1) a narrow alleyway or an alleyway between 1 to 3 meters wide;
2) the length of a koochehe varies from some 20, 30 to 200 or more meters;
3) a koochehe must be bordered by tall, clay walls of the traditional buildings. Therefore, a narrow footway or an alleyway, from a street to a house, or a lane in a garden, that exits in western cities is not a koochehe. The width of a koochehe is bordered by the tall walls of the traditional houses;
4) koochehes are irregular in their length; straight, curved, U shape, semi-circular; arc-shaped curve, etc.

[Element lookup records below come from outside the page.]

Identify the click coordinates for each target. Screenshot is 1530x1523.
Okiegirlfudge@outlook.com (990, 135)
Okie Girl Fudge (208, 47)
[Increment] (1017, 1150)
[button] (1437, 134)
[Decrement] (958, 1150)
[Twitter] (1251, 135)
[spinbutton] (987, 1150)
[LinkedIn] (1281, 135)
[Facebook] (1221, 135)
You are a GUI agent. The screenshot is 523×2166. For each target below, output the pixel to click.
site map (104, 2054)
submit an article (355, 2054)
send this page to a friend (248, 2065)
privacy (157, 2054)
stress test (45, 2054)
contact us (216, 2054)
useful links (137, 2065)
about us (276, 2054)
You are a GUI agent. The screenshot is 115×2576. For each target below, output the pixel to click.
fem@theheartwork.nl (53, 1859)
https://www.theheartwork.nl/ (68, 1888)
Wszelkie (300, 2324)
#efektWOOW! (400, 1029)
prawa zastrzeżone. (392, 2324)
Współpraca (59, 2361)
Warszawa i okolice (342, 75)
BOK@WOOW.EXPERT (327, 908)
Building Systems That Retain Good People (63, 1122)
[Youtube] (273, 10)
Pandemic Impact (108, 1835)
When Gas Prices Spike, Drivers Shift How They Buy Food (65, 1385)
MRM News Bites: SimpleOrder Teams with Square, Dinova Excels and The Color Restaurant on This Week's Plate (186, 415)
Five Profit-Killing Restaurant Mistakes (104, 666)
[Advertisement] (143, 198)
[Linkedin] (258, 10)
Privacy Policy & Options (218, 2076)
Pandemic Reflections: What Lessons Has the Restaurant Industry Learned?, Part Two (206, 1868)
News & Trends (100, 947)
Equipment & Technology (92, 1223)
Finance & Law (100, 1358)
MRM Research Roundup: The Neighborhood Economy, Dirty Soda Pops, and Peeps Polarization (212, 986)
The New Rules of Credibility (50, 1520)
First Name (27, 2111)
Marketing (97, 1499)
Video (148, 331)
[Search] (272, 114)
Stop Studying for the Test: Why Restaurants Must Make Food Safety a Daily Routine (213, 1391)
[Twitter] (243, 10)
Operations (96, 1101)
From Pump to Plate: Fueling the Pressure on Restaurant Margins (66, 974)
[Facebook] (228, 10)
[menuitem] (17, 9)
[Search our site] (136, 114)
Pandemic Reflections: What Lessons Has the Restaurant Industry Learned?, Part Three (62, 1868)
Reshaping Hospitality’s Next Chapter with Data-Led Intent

5) a koochehe is not a street, nor an avenue, nor a passageway, nor even a footpath as they exit in the western cities. For example, there is a reference to narrow passageways in Caernarfon, north Wales, in a tourist pamphlet by the Wales Tourist Authority. Those alleyways, most likely, are not koochehes similar to the koochehes that exist in Yazd City (-- i.e., the walls on the two sides of the passageways are stone walls; they also may not be a maze of narrow alleyways). There is also a narrow alleyway in the city of Stockholm, Sweden, that can be viewed by a search in Google. This famous alleyway in Stockholm is a narrow alleyway between two tall buildings and in the slope of a hill. Although the alleyway in Stockholm is very narrow and unique ( -- one or two pages of Google are introducing it), it is different than the koochehes in the indigenous structure of the historic cities of Iran.
A typical koochehe is about 1 meter wide and from some 30 to 100 or 200 meters long. In the historic cities of Iran, the koochehes are connected together and form a maze of narrow, corridor-like footpaths bordered by tall walls of the traditional houses ( in Farsi words: koochehe pass koochehes).
Up to about 100 years ago, the koochehes were the main roads in a village or in a town or in a city. When there were no cars in Iran, a rich person usually using a mule to go from his traditional house in a koochehe to his shop in a traditional baazaar.
An important characteristic of this indigenous urban feature is that the koochehes are normally clean and quiet as the residents of the traditional houses in a koochehe sweep and clean the koochehe in front of their entrance doors and as usually the residents of the traditional houses pass through a koochehe. Furthermore, the sound of feet of a person walking in a koochehe, because of the familiarity of the residents with the walking styles of the residents of a koochehe, would tell the residents of the traditional houses whether the walking person in the koochehe is a member of the houses in the koochehe or is a stranger.
Because of a modernization process in Iran and the need for a wide street to allow the passage of cars, many koochehes are widened in the past 50 to 100 years. In the historic cities of Iran, therefore, only limited number of koochehes still exist. But in Yazd City, many are still in good shapes.
Finally, a koochehe is such a unique indigenous, structural feature that best can be defined to people from other countries by a picture ( i.e., this volume). And as a very unique, urban feature among the cities of the world, the koochehes well deserve to be introduced as an independent subject. Therefore, for the first time the koochehes and clay buttresses are selected as a topic for a book by the author so that the visual journey to Yazd province is concluded with a record of the koochehes ( the narrow alleyways or passageways) and clay buttresses.